-- Document section --
******
At lunch, fish tacos with crunchy flour tortillas ($17) nestled halibut kissed by the grill, a tangle of fresh cilantro, slivers of tomatoes, shards of onions, lime sour cream and a creamy sprinkle of mild queso fresca cheese. I wasn’t a fan of the plain-tasting tortilla chips on the side. I’d ask to substitute the side of citrus-spiked creamy coleslaw we ordered with the grilled Draper Valley chicken breast sandwich ($11). The grilled chicken breast, on an oversized toasted brioche, was sweetened up with mango salsa and caramelized onions, and gooey with provolone cheese.

At dinner, perfectly grilled local salmon ($19) came with a spoonful of a puckery Carlton Farms slab bacon vinaigrette that made my palate want to sing, “More!” in concert with the “Fore!” the golfers yell down on the course. The accompanying asparagus was a crisp companion on a plate that shared space with a deliciously smooth, sweet corn custard that was more eggy and substantial than slippery silky.

They were out of Painted Hills tenderloin ($28) on one visit, so we ordered the Painted Hills Farm hangar steak ($19). An unexpected swap-out on the promised sea salt green beans left us disappointed with too-crisp carrots. But the mashed potatoes more than made up for it – lightly seasoned, deliciously velvety and paired with caramelized onion demiglaze that defined umami, the borrowed Japanese word that embodies savoriness. Applewood roasted Draper Valley Farms chicken breast ($19) perched atop green-spiked, herby basil mashed potatoes and a hearty white bean “casserole” (think cassoulet), smoky with more Carlton Farms slab bacon.
******
-- Data --

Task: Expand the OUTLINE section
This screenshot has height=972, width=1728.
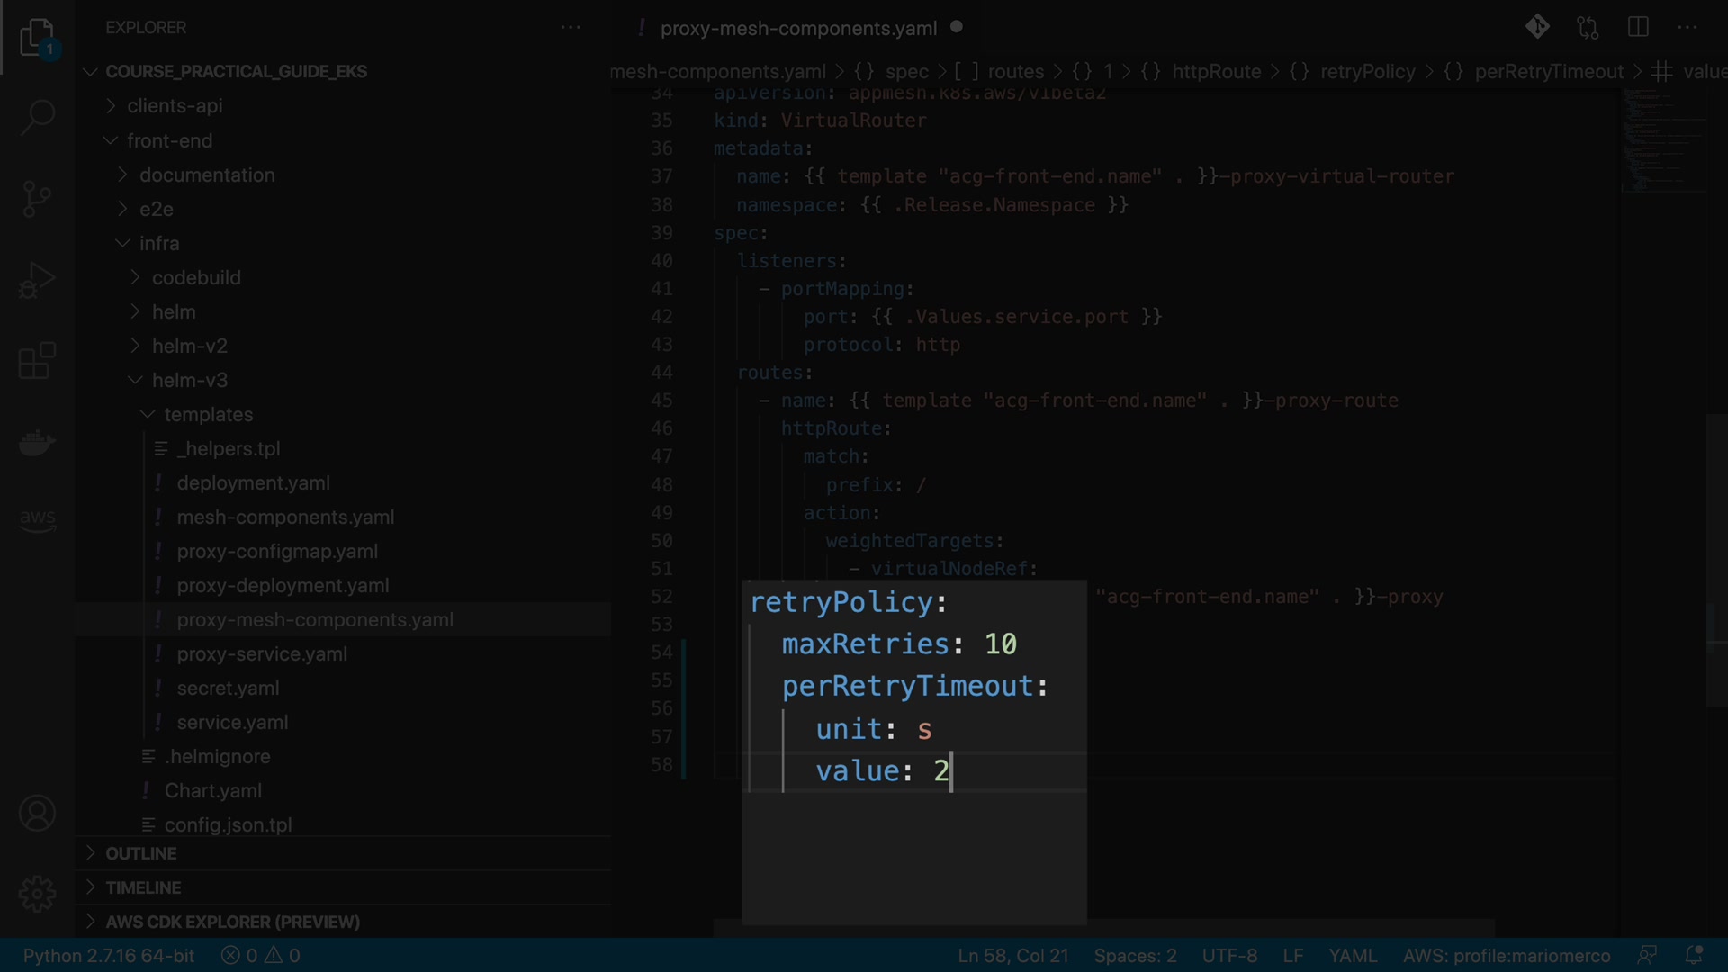Action: coord(140,853)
******
-- Work to be completed --
Write the next part of the restaurant review, starting right after its final sentence. The data has no part in this.

-- Response to the task --
A note on the service: Last week, my beef was with servers who promise fork-tender steaks (they almost never are). This week, my complaint is about empty water glasses and disappearing servers. We suffered from both at Chambers Bay Grill. On a not-too-busy visit, our empty water glasses went unnoticed for too long, which might not have been as big a problem if we had had something else to drink, but my dining partners on that trip skipped alcohol, caffeine and sugar, and there was nothing else for them to order. (I’ve heard they’ll soon offer sparkling water.)

But if water is the only real thing I have to complain about, this restaurant is doing a lot right.

Sue Kidd: 253-597-8270 sue.kidd@thenewstribune.com

Chambers Bay Grill

Where: 6320 Grandview Drive W., University Place

Hours: 6:30 a.m. to 9:30 p.m. daily

Information: 253-460-4653, ext. 112, or go to www.chambersbaygolf.com and click on “Dining and Events”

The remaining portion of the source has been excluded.